President Obama has been criss-crossing the country proclaiming the dire effects of March 1 if the Republicans in the House didn't bow to his demands. We don't know what his demands are, but he spent a lot of money accusing the GOP of not caving into them.
The Department of Homeland Security is made up, apparently, of the only group of people in America that believed Obama. A division of DHS got a jump on Sequester Day by letting "several hundred" illegal aliens who were in jail, out of jail and into what a spokesperson called "placed on an appropriate, more cost-effective form of supervised release."
Putting aside the fact that if this more cost-effective form of supervised release were available before the sequester, why didn't DHS take advantage of this money-saving capacity?

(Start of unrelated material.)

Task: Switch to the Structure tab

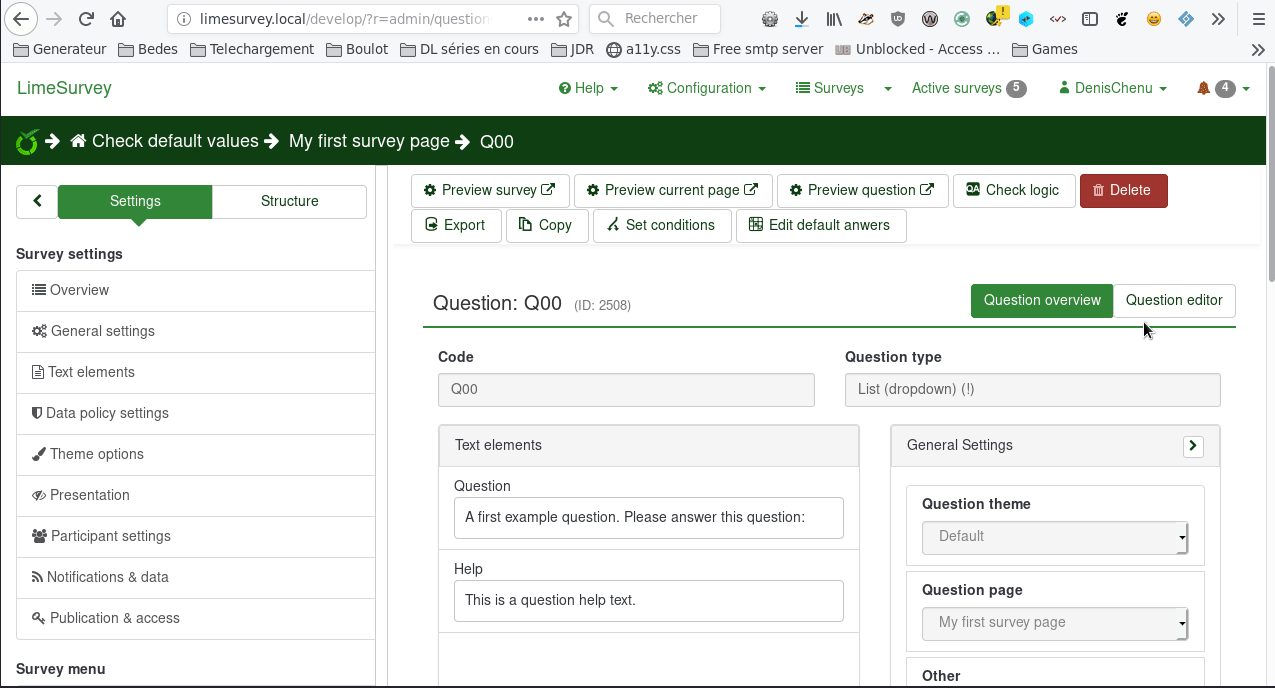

Maybe using NON cost-effective, NON appropriate forms of keeping track of illegal aliens awaiting - whatever they have been awaiting - is yet another example of worthless Federal programs that, when added together, lead to a $16.5 trillion national debt.
The guy from the Immigration and Customs Enforcement (ICE) organization who is in charge of making those kinds of decisions announced his retirement on the same day his organization announced the release of the illegal aliens.
The Associated Press - a known mouthpiece for the Republicans in the U.S. House of Representatives - put two and two together and got: Fall guy. DHS denied he was resigning because of the illegal alien release but that "he had told his bosses weeks ago that he planned to retire."
If nothing else DHS should be sent to the Cabinet Penalty Box for astonishing stupidity in the face of a growing public relations crisis by announcing his long-planned retirement on the same day as the prisoner release.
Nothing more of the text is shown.